I’m not sure that’s a good thing. Geek culture insists that it’s just part of the new “mode” of how human beings interact. But having seen and participated in numerous flame wars and dust-ups, I am slowly coming around to my wife’s view that the web is an oily lens — a warped, truncated means of interacting with my fellow human beings. That few people are ever really “real” on-line, and that expending time or energy in argument or debate on-line is a bit like pouring fresh water into the Atlantic ocean, one cup at a time.

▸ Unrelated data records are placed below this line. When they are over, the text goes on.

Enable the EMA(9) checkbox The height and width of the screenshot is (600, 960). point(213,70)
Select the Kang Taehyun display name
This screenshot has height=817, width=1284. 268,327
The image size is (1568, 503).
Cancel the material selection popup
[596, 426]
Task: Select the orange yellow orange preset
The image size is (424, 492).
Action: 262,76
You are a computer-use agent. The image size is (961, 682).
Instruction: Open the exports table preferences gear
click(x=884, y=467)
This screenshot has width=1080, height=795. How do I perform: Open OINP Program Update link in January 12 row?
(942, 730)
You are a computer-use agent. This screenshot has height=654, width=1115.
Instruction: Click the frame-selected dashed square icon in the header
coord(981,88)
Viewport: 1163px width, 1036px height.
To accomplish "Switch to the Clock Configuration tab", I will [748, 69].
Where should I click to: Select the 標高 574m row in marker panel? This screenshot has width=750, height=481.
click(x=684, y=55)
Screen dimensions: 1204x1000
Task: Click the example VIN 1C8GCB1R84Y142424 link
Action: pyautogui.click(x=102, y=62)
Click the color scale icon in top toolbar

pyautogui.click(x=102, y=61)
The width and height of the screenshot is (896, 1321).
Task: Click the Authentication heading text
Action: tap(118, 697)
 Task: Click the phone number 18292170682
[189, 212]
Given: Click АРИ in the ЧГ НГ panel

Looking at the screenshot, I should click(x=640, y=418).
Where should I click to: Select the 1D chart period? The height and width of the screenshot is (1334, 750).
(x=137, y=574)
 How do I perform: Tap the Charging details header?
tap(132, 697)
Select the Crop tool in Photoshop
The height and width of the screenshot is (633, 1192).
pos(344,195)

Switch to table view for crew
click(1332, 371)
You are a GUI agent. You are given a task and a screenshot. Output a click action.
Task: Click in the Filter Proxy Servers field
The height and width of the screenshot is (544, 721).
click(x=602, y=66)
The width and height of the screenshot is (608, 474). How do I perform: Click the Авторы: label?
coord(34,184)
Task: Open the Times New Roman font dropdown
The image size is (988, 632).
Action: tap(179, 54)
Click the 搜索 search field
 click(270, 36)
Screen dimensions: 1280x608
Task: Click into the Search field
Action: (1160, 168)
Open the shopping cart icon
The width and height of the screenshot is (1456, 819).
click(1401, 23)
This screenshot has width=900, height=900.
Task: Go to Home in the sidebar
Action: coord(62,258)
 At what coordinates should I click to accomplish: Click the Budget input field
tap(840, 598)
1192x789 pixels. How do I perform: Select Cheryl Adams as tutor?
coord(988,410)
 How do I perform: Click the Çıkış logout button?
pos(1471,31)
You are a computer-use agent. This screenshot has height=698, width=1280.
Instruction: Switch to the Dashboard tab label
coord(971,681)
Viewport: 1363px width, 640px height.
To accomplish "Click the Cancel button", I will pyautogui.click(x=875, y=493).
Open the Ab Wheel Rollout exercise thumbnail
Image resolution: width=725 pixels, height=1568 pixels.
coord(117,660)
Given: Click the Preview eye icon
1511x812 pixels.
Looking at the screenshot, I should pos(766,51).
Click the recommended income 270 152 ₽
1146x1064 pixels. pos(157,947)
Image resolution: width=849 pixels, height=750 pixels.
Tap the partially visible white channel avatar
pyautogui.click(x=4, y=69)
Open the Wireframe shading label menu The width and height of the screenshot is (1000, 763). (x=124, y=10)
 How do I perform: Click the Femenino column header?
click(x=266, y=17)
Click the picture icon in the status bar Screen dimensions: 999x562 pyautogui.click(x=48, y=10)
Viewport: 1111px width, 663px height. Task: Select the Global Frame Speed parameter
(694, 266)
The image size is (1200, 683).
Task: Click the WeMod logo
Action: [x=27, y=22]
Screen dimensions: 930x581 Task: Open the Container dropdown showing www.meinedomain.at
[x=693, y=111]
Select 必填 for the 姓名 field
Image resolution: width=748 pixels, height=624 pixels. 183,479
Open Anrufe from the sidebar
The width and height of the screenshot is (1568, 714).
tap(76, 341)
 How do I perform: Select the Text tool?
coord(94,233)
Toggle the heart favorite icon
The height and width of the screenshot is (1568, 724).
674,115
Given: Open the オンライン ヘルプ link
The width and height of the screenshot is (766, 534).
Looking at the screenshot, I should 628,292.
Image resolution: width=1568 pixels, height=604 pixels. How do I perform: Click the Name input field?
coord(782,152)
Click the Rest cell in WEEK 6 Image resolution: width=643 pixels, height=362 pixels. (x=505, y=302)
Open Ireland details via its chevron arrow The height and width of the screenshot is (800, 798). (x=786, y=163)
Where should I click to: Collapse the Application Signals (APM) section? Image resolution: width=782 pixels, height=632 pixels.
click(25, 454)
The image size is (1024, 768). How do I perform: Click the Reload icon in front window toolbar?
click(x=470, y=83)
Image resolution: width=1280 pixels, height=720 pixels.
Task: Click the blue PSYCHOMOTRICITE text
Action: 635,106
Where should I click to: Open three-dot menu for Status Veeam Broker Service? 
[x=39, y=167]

I noted above that I have trouble reading books now. Recently I moved my basement desk — and the wall shelves above it — to a new part of the downstairs. I realized that almost all of the paperbacks on those shelves are books I’ve never read. I keep buying paperbacks, but I’m not reading them like I used to. When I was much younger, I ripped through paperbacks like nobody’s business. Now? I honestly can’t remember the last time I actually sat and read a whole paperback from cover to cover. As a teen, I can remember reading whole paperbacks in a single day. Now? I have half a dozen of them “in progress” and I am so often putting them down and returning to them much, much later, I feel as if I ought to just start all over and try to recapture the novel from the beginning. Because it’s literally been too long a time for me, as a reader, and the story has grown cold. Like stew left out too long on the dinner table.
I think it’s probably time to get serious about changing my patterns. I’ll be 37 next year, and I’m beginning to realize I don’t have all the time in the world for everything. My daughter is growing up before my very eyes. I’ve got my own books I want to write. I’ve got a marriage that requires love and attention. I have a house that needs fixing up, and I also have parents who won’t always be here forever. Sooner or later, they will be gone. And what will I regret most? Spending more time engaging with them, or spending more time engaging with faceless, nameless strangers on the InterToob?
I think the answer is a pretty easy one.
I won’t pull a cold turkey. I know my personality and it’s not the cold turkey type. But I do believe that when you recognize a problem exists, it’s generally a great idea to try and do something about it immediately. Don’t put it off. Don’t think about doing it. Just do it. And I’ve been thinking about this for a long time, and I am now quite sure the time is ripe for change.
If that sounds like goodbye, it’s not. I’m going to be rather active on this blog, and in e-mail. But I’m going to prune down my favorites, start giving myself defined “windows” of web time, and more properly defined limits on how I will use that web time. I have too much going on and too many things I need and want to do, for me to not get disciplined. At last. After 20 years of this shit.